Sicché, quest'ultima società ha azionato in giudizio nei confronti della Namib una pretesa fondata su un rapporto c.d. di garanzia, che - più genericamente - ricorre in tutti quei casi in cui, per legge o per contratto, un soggetto (c.d. garantito) chieda di essere tenuto indenne da altro soggetto (il garante) in ordine alle perdite patrimoniali derivanti dall'accoglimento della domanda contro di lui proposta da un altro soggetto ancora (Sez. Un., n. 24707 del 4.2.2015).

Viceversa, è stato chiarito che l'art. 8, n. 2, Reg. Ue n. 1215 del 2012, cui rinvia l'art. 3, comma 2, prima parte, della legge n. 218 del 1995, non trova applicazione nel caso in cui l'azione di garanzia, propria o impropria, sia stata esperita in via autonoma e non già nell'ambito dello stesso giudizio già pendente relativo al rapporto Date principale, come è, invece, accaduto nella presente causa (Sez. Un., n. 613 dell'8.1.2024, che implicitamente, ma inequivocabilmente, ribadisce il principio della giurisdizione italiana allorché la domanda di garanzia sia fatta valere nell'ambito dello stesso giudizio).

4. Pertanto, alla stregua delle svolte argomentazioni, il primo motivo deve essere rigettato confermandosi la sussistenza della giurisdizione italiana, come dichiarata nella sentenza impugnata.

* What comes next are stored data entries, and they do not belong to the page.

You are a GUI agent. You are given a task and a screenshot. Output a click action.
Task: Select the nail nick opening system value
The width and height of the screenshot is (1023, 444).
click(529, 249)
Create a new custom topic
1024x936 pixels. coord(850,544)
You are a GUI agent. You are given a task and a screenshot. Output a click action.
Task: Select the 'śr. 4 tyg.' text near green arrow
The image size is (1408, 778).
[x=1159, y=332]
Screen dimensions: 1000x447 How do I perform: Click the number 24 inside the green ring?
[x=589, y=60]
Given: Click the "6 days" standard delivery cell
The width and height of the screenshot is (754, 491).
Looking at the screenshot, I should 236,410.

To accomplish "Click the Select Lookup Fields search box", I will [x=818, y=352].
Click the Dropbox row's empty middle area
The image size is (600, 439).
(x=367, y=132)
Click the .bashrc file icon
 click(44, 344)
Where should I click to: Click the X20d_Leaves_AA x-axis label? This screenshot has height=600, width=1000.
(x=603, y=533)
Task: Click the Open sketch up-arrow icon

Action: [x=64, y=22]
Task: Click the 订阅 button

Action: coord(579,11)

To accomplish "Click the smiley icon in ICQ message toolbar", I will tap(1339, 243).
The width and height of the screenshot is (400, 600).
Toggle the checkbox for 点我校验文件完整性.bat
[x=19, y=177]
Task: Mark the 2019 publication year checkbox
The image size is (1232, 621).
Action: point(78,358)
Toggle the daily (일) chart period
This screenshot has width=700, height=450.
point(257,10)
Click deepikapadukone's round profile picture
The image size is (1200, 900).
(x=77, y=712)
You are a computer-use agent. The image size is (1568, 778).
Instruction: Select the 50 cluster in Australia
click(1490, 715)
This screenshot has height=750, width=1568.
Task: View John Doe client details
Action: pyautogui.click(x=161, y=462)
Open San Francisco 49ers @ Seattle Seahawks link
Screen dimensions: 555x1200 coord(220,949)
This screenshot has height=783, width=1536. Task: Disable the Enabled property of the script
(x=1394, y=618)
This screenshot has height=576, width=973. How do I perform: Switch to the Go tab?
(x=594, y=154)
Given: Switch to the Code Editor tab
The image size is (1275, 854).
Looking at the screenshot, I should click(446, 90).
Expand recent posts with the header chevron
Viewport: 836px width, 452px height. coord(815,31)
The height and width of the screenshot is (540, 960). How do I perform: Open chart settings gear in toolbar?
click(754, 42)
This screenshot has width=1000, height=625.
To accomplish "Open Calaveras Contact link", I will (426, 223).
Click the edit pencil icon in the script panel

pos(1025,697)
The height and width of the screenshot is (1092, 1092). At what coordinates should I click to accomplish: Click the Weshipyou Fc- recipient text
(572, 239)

5. La decisione del secondo motivo, come in precedenza riportato, non rientrante nella competenza delle Sezioni Unite, va rimessa alla Terza Sezione civile, competente tabellarmente, ai sensi dell'art. 142 disp. att. c.p.c., la quale provvederà anche a regolare le spese processuali.

P.Q.M.

La Corte di cassazione, a Sezioni unite, rigetta il primo motivo di ricorso e dichiara la sussistenza della giurisdizione del giudice italiano.

Rimette la decisione del secondo motivo alla III Sezione civile, tabellarmente competente.

Così deciso in Roma nella camera di consiglio delle Sezioni Unite civili l'8 ottobre 2024.

Depositata in Cancelleria il 18 novembre 2024.